Application Note

Building a Foundation for Autonomous Structure Verification with ASV

Automated Structure Verification at AstraZeneca

Across AstraZeneca (AZ), the journey towards automating NMR analysis workflow began two decades ago when they started digitalizing their NMR data. Since then, they have continued to pave the way towards their ultimate automation goals—such as a fully autonomous structure verification system— by improving and expanding upon these digitalization efforts.

2004
Digitized NMR Spectra

NMR spectra exist as scanned images or PDF files of data processed and analyzed manually.

Hard to find desired spectra
Limited audit trail/file info/metadata
No chemical shifts or J-couplings
Can only do visual comparison (no changes or expansion, poor quality)

2014
Digitalized Live Analytical Data
(for some)

Spectrus Platform applications rolled out across global pharmaceutical development.

Live data stored in a searchable database
Full parameter details, with metadata (chemical shifts, J-couplings, integrals, etc.)
Interactivity

2024
Global Analytical Database
(GAD)

Oncology R&D and Biopharma R&D discovery teams share searchable database of live analytical data.

Automatically captures all raw NMR and LC/MS data
Chemistry across the company now has a FAIR small molecule analytical database

Amber Balasz
Director of US Analytical, Structural, and Chromatography Team & NMR Specialist
AstraZeneca Oncology R&D
Boston, USA

Richard Lewis
Principal Scientist
AstraZeneca Biopharma R&D
Gothenburg, Sweden

Produced by ACD/Labs based on talks given by Amber Balazs (April 7^th, 2024 at the ACD/Labs Software Symposium at the 65^th Annual Experimental Nuclear Magnetic Resonance Conference) and Richard Lewis (October 24^th, 2024 at ACD/Labs’ Structure Elucidation and Verification Virtual Symposium).

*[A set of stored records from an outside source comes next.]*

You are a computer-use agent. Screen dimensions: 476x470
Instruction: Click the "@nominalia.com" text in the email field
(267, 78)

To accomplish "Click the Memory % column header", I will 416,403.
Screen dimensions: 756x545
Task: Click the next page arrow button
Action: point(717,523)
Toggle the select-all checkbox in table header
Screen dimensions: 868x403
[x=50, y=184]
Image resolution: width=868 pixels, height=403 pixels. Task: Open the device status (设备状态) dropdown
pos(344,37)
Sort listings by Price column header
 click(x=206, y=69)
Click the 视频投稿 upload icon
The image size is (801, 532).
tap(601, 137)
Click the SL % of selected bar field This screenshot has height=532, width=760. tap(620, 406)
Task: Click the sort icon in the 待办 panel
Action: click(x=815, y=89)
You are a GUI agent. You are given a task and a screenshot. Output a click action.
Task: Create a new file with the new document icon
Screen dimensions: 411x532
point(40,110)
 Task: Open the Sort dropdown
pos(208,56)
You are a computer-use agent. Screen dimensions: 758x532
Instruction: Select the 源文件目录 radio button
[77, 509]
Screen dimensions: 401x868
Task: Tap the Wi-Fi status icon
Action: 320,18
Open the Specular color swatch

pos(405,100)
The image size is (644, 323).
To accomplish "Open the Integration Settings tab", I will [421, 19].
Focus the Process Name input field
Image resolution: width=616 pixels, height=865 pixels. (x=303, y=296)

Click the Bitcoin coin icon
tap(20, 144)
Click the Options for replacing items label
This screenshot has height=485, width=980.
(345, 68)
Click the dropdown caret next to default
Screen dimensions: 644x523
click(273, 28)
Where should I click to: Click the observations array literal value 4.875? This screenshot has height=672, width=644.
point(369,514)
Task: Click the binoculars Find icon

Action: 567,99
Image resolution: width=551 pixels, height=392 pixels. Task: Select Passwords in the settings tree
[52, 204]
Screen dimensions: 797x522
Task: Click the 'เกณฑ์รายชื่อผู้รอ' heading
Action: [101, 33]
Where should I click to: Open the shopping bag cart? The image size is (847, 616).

Accelerating Structure Verification without Compromising Accuracy

In AstraZeneca’s Oncology and Biopharma R&D organizations, there is an effort to accelerate the make phase of the design-make-test-analyze (DMTA) cycle. To help achieve this, they were particularly interested in automating their post-purification workflow.

In this workflow, once analytical data is acquired, chemists must verify the proposed structure before they can register the compound. At the Gothenburg site alone, chemists are verifying the structures of hundreds of compounds per week. Additionally, as more of their chemistry becomes automated, the amount of data chemists must deal with continues to increase.

While there is a substantial need to accelerate structure verification, this cannot come at the expense of accuracy, as having an incorrect structure misleads design teams, which is bad for both the organization and patients.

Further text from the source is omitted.